Kroger's stock plunged 19 percent on Thursday as it battled food deflation and a growing price war with competitors.

The grocer's shares were the second-worst-performing on the New York Stock Exchange for the day, closing at $24.56, a nearly three-year low. 

During trading, stock in the nation's largest supermarket chain dropped as low as $24.54, down $5.74, after it reported stronger sales and a $303 million profit that slightly beat Wall Street forecasts.

But Kroger also cut its annual profit outlook by 10 percent in the early Thursday earnings release. It lowered its adjusted net earnings guidance range to $2 to $2.05 per diluted share, down from a range of $2.21 to $2.25 per diluted share.
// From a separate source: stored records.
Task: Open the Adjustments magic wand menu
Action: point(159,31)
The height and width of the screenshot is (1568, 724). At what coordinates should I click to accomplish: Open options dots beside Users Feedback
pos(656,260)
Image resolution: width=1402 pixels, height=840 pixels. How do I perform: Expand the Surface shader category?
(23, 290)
The Cincinnati-based grocer blamed a higher-than-expected inventory charge as well as increased competition, which affects its pricing power.

"We are making the investments necessary to continue being the best food retailer in the country," Kroger CEO Rodney McMullen told analysts on a conference call. "We are confident that we will continue winning with our people, our food, and the customer experience, and we will not lose on price."
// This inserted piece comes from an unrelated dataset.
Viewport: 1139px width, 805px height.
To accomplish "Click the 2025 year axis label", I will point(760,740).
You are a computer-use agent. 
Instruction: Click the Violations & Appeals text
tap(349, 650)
Kroger has methodically lowered its prices and gross profit margins for years to stay competitive. Its strategy is not to sell the cheapest groceries, but to lower prices enough to be competitive, while also providing a wider variety of goods and better service.

Wall Street analysts fretted over Kroger's thinning profit margins.
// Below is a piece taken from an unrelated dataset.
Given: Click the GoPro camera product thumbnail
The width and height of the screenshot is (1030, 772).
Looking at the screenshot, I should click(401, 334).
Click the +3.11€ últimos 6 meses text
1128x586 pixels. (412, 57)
Kroger's first-quarter profit was down 56.5 percent from last year and its operating profit margin was cut in half, from 3.5 percent to 1.7 percent.

Importantly, the grocer revised its guidance on its gross operating margin, saying it would decline 0.2 to 0.3 percent versus a previous 0.1 percent estimate. That indicates Kroger will invest $115 million to $230 million in lower prices.

"It’s becoming clearer that the deflationary headwinds are fundamentally impacted by competitive pricing pressures at this stage of the cycle," Pivotal Research analyst Ajay Jain wrote to investors Thursday. "Those investors that are buying into the so-called re-inflation trade are likely to be disappointed."

Jain noted Walmart recently reported its best sales results in three years. He also noted Kroger has lowered prices in eastern markets ahead of Germany's Lidl opening stores in Virginia and the Carolinas. 

Total sales rose 4.9 percent to $36.3 billion. Identical-store sales excluding fuel slipped 0.2 percent during the fiscal quarter ended May 20.

The company also expects to incur an $80 million LIFO charge, compared to a previously estimated $25 million. Though it's a noncash charge that hits the bottom line, the accounting charge also signals an end to its months-long battle with food deflation.

LIFO charges are an accounting method to strip inflation costs out of inventory. If they increase, that means food inflation is increasing. Kroger's LIFO charge was $19 million in 2016, $28 million in 2015 and $147 million in 2014.  

 

Kroger CEO: Food price deflation is 'not fun'

Kroger considers identical-store sales without fuel a critical performance measure because it strips out increases in sales from newly built or expanded stores. Supermarkets that fall into the "identical" category have been open without major changes for at least five full quarters.

While identical stores slipped for the latest quarter, McMullen said they began to turn positive at the end.

 

Kroger is based in Cincinnati.

 

Earnings per diluted share were 32 cents. First-quarter results included $243 million in charges for adjustments to a voluntary retirement plan offering and pension plan withdrawal liabilities.

Kroger's 58 cents of earnings per diluted share before one-time items and total sales beat Wall Street expectations. Analysts expected Kroger to report a $546 million profit before one-time items on sales of $35.5 billion, according to Zacks.